やること |
(A) 本文によると、クリスティーズのオークションに出された大日如来坐像はいくらになりましたか。
(B) データの最初の行から書き写し始めて、「MERCHANDISE (1167, 72)」がある行まで写したら終えてください。その行も含め、一字も変えずに写してください。

高さ66.1cmの檜造りで、義兼の菩提寺である法界寺 (廃寺) の本尊だったと推定されている。
 
神仏判然令(1868年発布)に伴う廃仏毀釈の影響を受けて樺崎寺が廃寺になった明治初期の混乱と共に流出し、百数十年を経て北関東の美術商から購入した現所有者が出品した。
 
  画像の右: 光得寺所有(現在は東京国立博物館収蔵)の大日如来像。足利義兼が厨子に納めて背負い諸国を巡礼した
と伝わっている。高さは左の像の概ね半分の31.3cm、細部に至るまで同じ形状である。
 
二つの仏像は元々は鑁阿寺境内の奥の院(赤御堂)にあり、法界寺建立に伴って遷された。明治維新の廃寺の際に廃寺に光得寺に遷された経緯がある。厨子に納まった本来の姿と、光得寺五輪塔群(現在は新設した建物に収蔵)の古い画像も参考に。

大日如来のCTスキャン 胎内の心月輪模型 画像の左: CTスキャンした大日如来像の内部。
 
画像の右: 像が内蔵する五輪塔(高さ14cm)と心月輪(直径2cmの水晶玉)の模型。
 
この大日如来像が運慶の作であるとする文献資料は皆無だったが、内部のX線検査によって光得寺の像を含む他の運慶作品との共通点が明らかになった。五輪塔の形の木柱が納められていること、特に心月輪として納めてある水晶玉は光得寺に伝わる大日如来像と全く同じ様式のものだった。
 
樺崎寺 が廃寺となったため厨子に入った小さな一体は光得寺に祀られたが、本尊だった大きな一体の方は行方不明に。荒廃による盗難か或いは換金目的で転売されたかは不明だが、近年になって手に入れた骨董品業者は価値を見抜けず、かなり安い値段で所有者(オークション出品者)が入手したらしい。間もなく東京国立博物館に持ち込んで鑑定を依頼し、仏像研究の権威である清泉女子大の山本勉教授が詳細を鑑定、ほぼ運慶の作品に間違いないとの結論を得て東京国立博物館で一般公開され脚光を浴びた。
 
 ※樺崎寺: 正式名は創建当初の法界寺とすべきだと思うが、行政は後世の通称である樺崎寺を採用した。噂では某宗教団体の強い
ゴリ押しがあったらしい。鑁阿や法界は密教の教義に基づく言葉で、高野山や鑁阿寺の古文書にも「上御堂を鑁阿寺、下御堂を法界寺」と記されている。狂信者は歴史まで歪める、だね。
 
さて、鑑定が終った大日如来坐像について、文化庁による買取りの申し出や足利市での署名運動もあったが金額が折り合わず、結局はクリスティーズのオークションに出品され14億円もの膨大な代価となった。本来は信仰の対象である仏像が金銭欲の対象として扱われ、更に極論すれば信仰心の欠片もない投機の対象として扱われるのは何とも悲しいが、海外に流出しなかった事を以って良しとすべきなのかも知れない。

データセットの項目:
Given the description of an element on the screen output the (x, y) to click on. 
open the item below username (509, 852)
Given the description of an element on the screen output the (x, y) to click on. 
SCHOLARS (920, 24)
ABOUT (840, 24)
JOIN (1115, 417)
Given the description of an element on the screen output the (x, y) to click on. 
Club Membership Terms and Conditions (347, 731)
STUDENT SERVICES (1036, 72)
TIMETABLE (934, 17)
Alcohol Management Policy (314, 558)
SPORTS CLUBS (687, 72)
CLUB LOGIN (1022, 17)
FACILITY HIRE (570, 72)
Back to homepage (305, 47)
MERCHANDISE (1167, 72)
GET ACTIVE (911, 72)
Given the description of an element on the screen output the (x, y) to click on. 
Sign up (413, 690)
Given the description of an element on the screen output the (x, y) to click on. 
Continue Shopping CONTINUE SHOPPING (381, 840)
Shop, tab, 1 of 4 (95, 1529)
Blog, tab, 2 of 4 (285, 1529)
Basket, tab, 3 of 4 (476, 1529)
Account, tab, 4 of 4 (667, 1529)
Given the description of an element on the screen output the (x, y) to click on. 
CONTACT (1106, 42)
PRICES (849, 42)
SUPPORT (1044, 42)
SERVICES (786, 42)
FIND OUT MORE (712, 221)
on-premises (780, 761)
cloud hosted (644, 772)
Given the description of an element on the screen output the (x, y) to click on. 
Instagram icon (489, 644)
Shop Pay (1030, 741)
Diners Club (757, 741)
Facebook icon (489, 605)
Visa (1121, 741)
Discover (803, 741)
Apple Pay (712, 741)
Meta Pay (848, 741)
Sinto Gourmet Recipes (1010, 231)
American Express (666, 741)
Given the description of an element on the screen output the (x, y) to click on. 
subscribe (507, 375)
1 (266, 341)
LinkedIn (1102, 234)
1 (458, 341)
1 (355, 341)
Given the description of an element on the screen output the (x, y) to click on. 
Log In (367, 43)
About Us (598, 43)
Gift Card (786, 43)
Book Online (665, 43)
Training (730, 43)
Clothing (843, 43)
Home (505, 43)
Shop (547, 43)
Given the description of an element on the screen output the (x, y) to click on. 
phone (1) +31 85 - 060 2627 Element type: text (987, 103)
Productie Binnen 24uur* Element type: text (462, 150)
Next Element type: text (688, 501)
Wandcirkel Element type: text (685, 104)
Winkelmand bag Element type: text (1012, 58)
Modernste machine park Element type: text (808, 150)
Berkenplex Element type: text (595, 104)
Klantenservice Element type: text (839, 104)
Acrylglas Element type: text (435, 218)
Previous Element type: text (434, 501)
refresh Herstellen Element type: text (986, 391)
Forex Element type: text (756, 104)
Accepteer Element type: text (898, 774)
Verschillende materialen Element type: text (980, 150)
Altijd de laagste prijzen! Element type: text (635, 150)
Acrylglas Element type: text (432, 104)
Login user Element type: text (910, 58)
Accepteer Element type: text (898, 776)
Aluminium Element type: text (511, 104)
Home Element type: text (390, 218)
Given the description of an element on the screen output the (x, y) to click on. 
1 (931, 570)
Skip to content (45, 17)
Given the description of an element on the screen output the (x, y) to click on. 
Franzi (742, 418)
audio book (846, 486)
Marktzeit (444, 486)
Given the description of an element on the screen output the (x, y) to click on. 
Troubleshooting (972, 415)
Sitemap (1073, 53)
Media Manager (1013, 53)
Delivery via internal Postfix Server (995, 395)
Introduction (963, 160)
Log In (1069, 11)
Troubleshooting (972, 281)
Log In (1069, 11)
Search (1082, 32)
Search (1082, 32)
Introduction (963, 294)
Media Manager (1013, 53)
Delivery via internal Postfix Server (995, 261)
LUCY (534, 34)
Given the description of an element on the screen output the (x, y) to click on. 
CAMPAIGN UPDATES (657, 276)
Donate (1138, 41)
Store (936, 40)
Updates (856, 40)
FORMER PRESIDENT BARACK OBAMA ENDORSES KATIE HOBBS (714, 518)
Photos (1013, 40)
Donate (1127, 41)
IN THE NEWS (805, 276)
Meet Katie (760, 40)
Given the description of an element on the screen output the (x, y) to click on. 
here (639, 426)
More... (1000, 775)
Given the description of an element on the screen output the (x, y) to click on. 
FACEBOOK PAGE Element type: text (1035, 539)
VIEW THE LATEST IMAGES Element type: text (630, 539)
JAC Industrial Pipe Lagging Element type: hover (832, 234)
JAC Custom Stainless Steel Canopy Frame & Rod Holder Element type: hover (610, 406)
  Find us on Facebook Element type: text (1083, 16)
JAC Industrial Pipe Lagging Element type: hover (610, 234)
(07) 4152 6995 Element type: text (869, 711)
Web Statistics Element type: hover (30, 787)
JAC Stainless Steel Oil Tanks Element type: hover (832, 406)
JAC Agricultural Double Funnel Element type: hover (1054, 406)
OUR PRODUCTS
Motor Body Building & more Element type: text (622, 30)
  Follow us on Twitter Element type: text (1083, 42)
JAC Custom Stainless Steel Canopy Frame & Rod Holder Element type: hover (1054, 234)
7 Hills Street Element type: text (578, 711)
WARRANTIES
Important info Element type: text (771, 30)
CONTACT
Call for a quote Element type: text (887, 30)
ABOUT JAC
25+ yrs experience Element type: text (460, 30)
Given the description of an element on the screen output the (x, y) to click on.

解答一覧 |
(A) 14億円です。

(B)
Given the description of an element on the screen output the (x, y) to click on. 
open the item below username (509, 852)
Given the description of an element on the screen output the (x, y) to click on. 
SCHOLARS (920, 24)
ABOUT (840, 24)
JOIN (1115, 417)
Given the description of an element on the screen output the (x, y) to click on. 
Club Membership Terms and Conditions (347, 731)
STUDENT SERVICES (1036, 72)
TIMETABLE (934, 17)
Alcohol Management Policy (314, 558)
SPORTS CLUBS (687, 72)
CLUB LOGIN (1022, 17)
FACILITY HIRE (570, 72)
Back to homepage (305, 47)
MERCHANDISE (1167, 72)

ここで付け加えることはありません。